In “Nature Is Changing Me,” Knox’s narrator laments the loss of power brought on by the natural processes of change:
d And so it
d surprised me to see that nature is
d forgetting me, and as it does, it is
d changing me into prey that mumbles,
“Bless the heater while it lasts, the apples,
the mushrooms,” a thing that goes around
blessing things, playing it safe in the grass.
Here nature changes the narrator “into prey,” something weakened by and weaker than change, making choices motivated more by self-preservation than the sense of agency often taken for granted in youth. If the narrator seems uncomfortable with this progression, any such feeling is leavened with what feels like a kernel of acceptance. Perhaps a little caution is okay.
Another face-to-face confrontation with the forces of nature occurs in “The Killer,” exposing the terminal intimacy between the dog Stella and an elusive rabbit she ultimately, triumphantly destroys. It’s not a funny poem:
finally she laid down with that flash, draped
one leg across the broken back and licked it
head to toe, tasting all it still was, its open black
eye steering towards some other she’d erased.

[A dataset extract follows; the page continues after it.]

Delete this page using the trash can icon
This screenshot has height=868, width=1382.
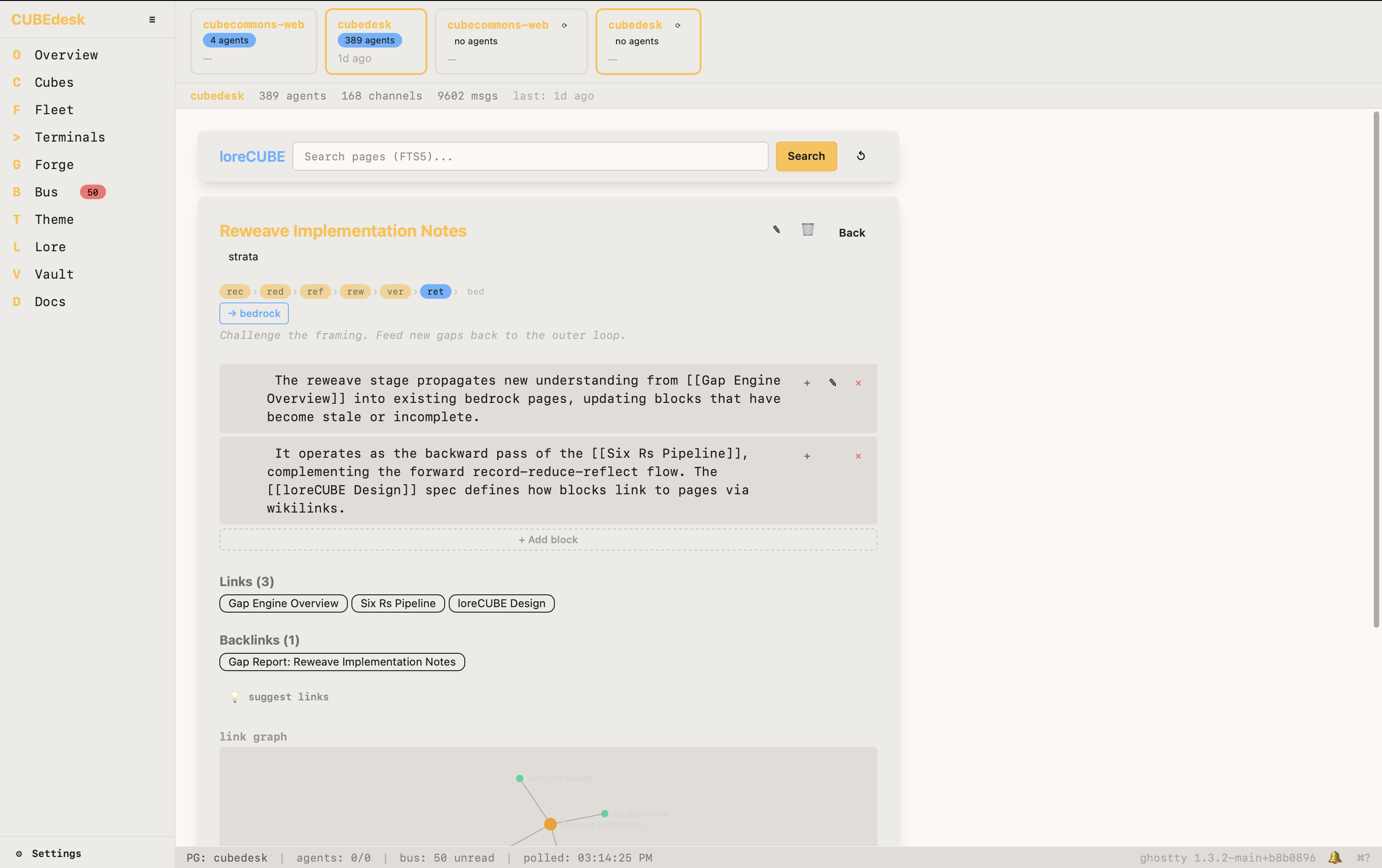(x=808, y=229)
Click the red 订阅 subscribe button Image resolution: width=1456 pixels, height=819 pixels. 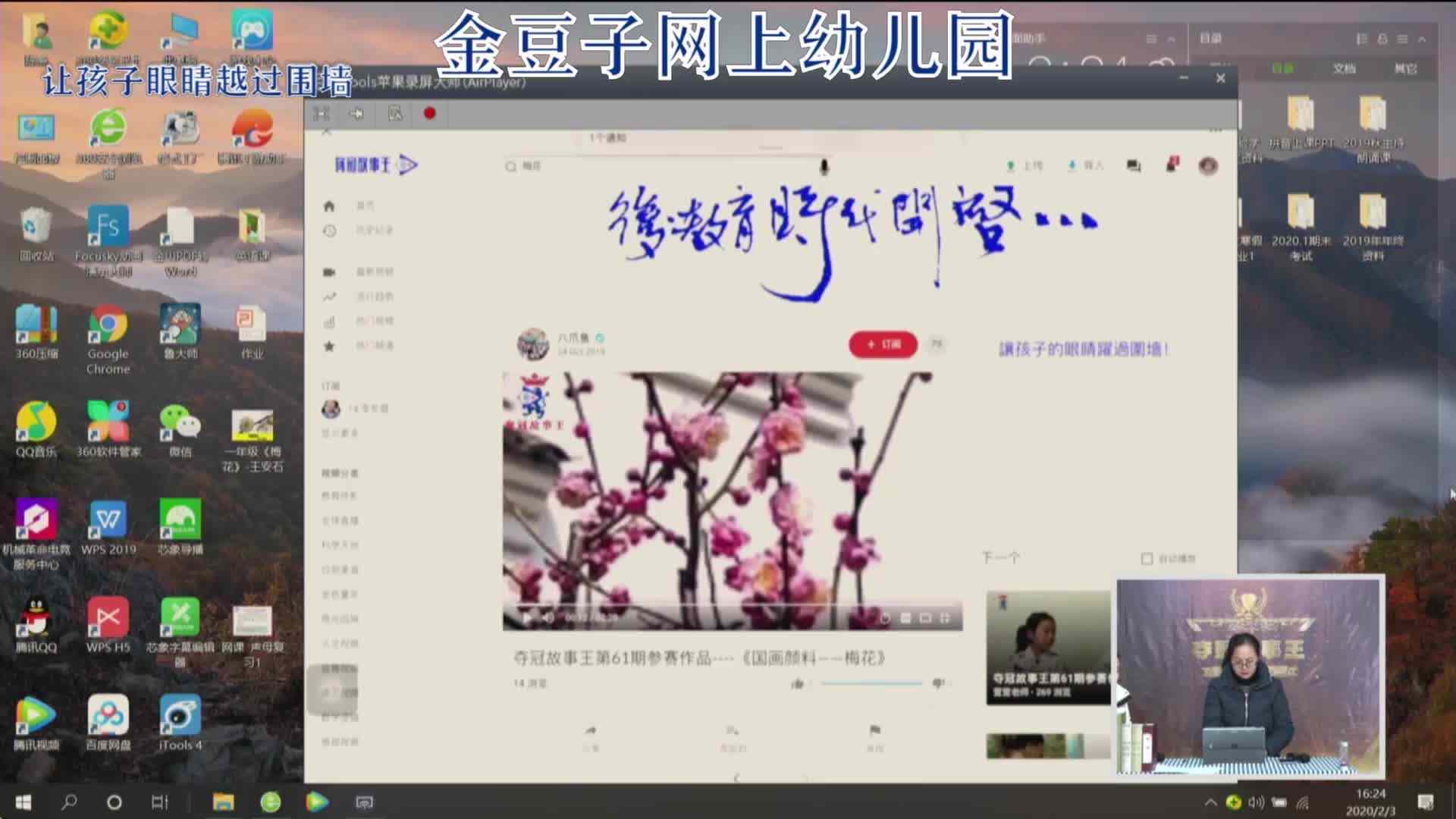(882, 345)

It’s a daring poem, one that risks an uncool beauty to deliver a spiritual reality that acknowledges the calculated, obsessive brutality of predator-prey action. Yet somehow this takes place without dishonoring either dog or rabbit, or human observer. As Stella licks the rabbit a plausible mammalian love seems to be manifest, but it’s an awful, unsentimental love. The poem’s not hunt porn, but it isn’t squeamish either. It’s—is this a bad word?—honest.

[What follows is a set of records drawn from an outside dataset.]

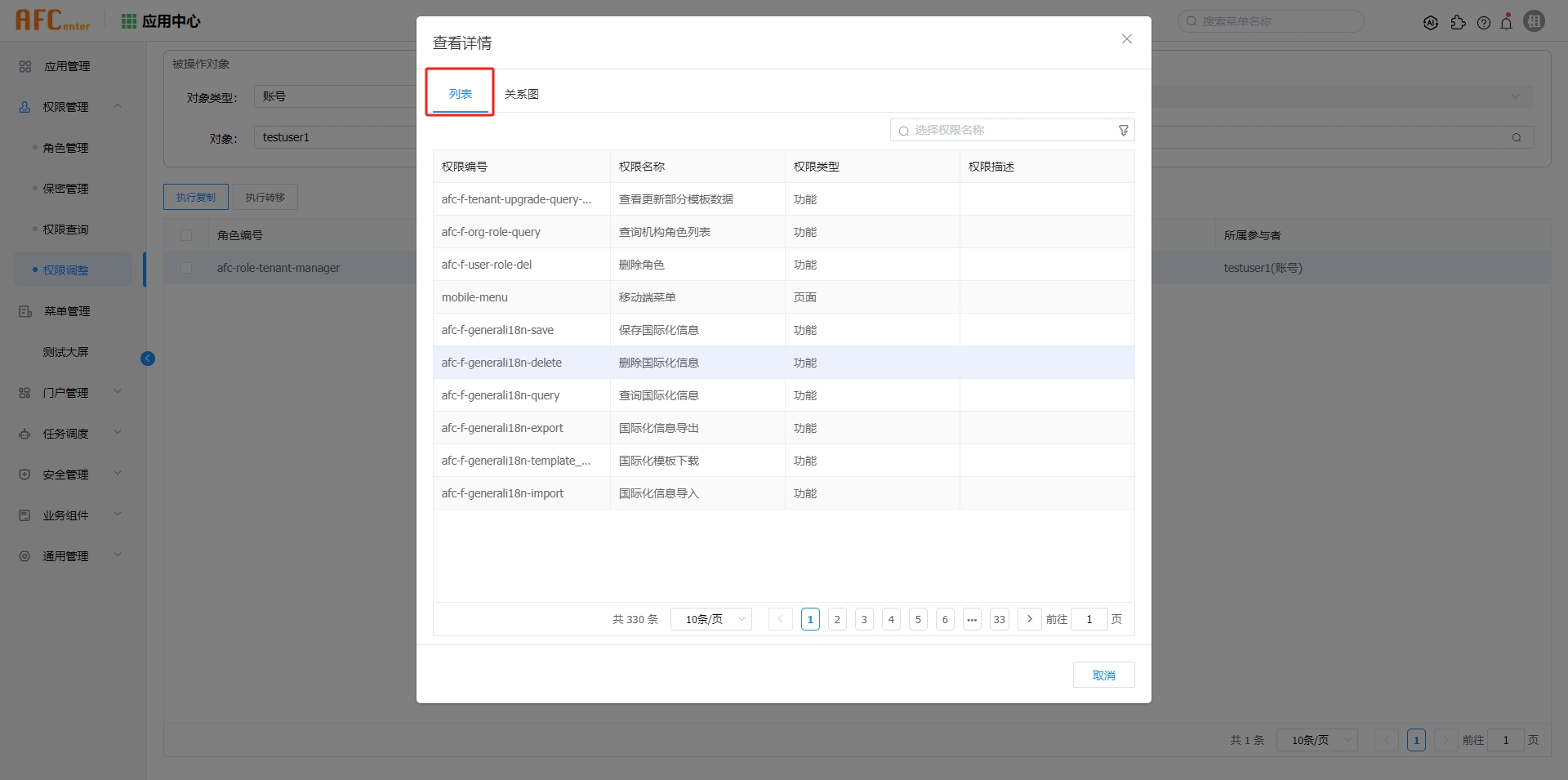Check the checkbox for afc-role-tenant-manager row
Screen dimensions: 1568x780
point(186,268)
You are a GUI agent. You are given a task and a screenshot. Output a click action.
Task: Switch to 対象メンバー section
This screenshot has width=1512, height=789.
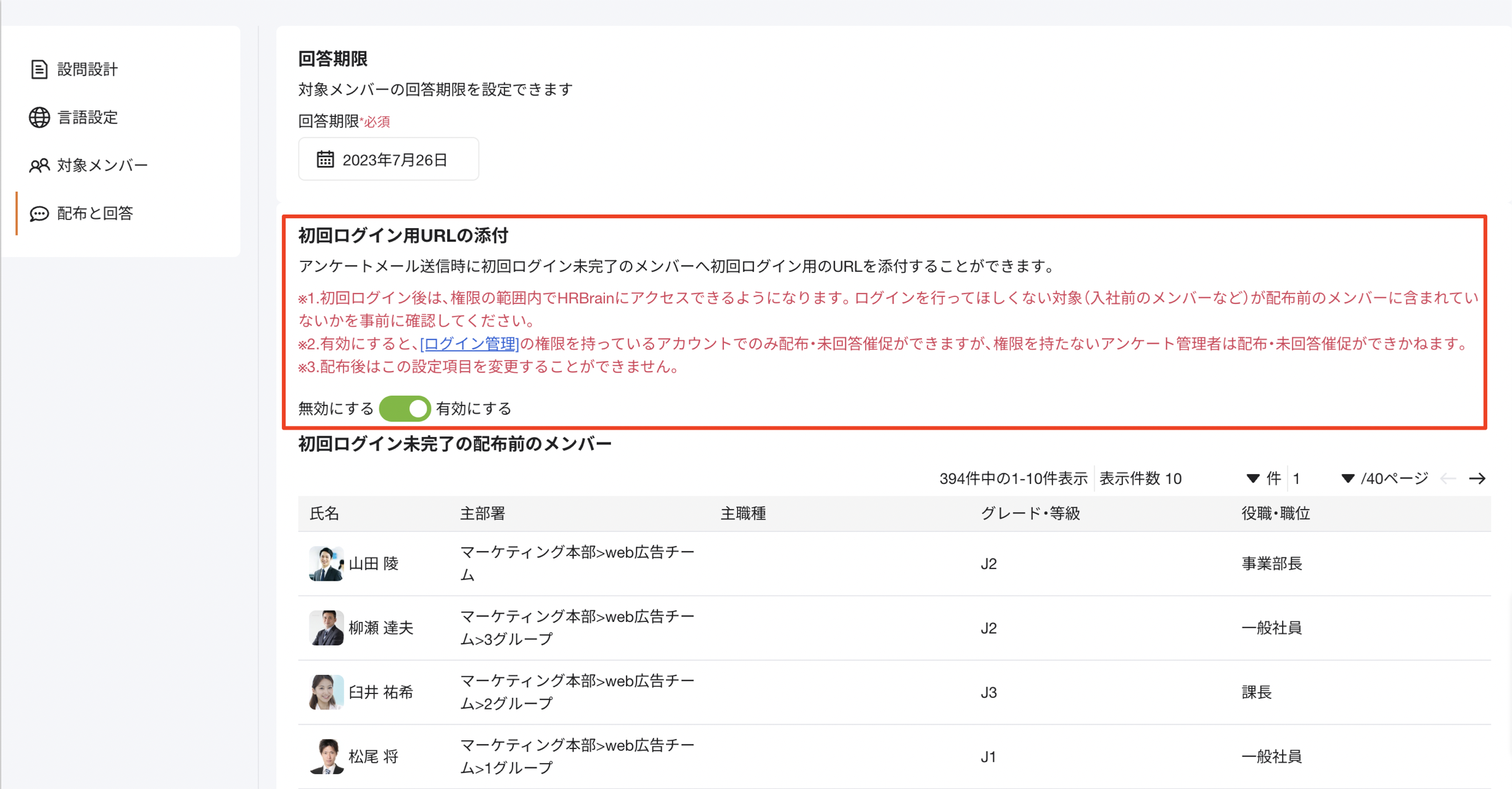click(x=102, y=165)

A larger-scale death is addressed in “Immutable,” the closing poem in this volume. Now we see the seriousness behind the funny-ironic dodo bird on the book’s cover. Beginning with the intimacy of a single death’s leavings—“Not the ink nor the name/ it sculpts in waves and slashes”—this poem moves through war and into extinction. We kill and die individually; we kill other humans, and finally we kill other species. What’s the point of us, anyway? the poem seems to ask. Is human existence just one big body count? No, not only that:
Not the way we’ll slip out of this world,
our swan songs clogging the ears of all
the wordless species going first—
“After you.” They do not define us:
these skins, these sky-high
piles of hides.
If not that, then what? We haven’t yet rendered ourselves extinct; the poem says “we’ll slip,” future tense, so there’s still hope we won’t dodo it completely. Can we hold off from self annihilation with risibility and boneheaded violence? This is what was foreshadowed in “The New Twilight Zone: Empty City.” At once predator and prey, our greatest quarry is ourselves. We build cities that our choices consign to “psyched,/ thriving mold.” But there’s still time, still time before such great obliteration arrives, still time between now and “we’ll.”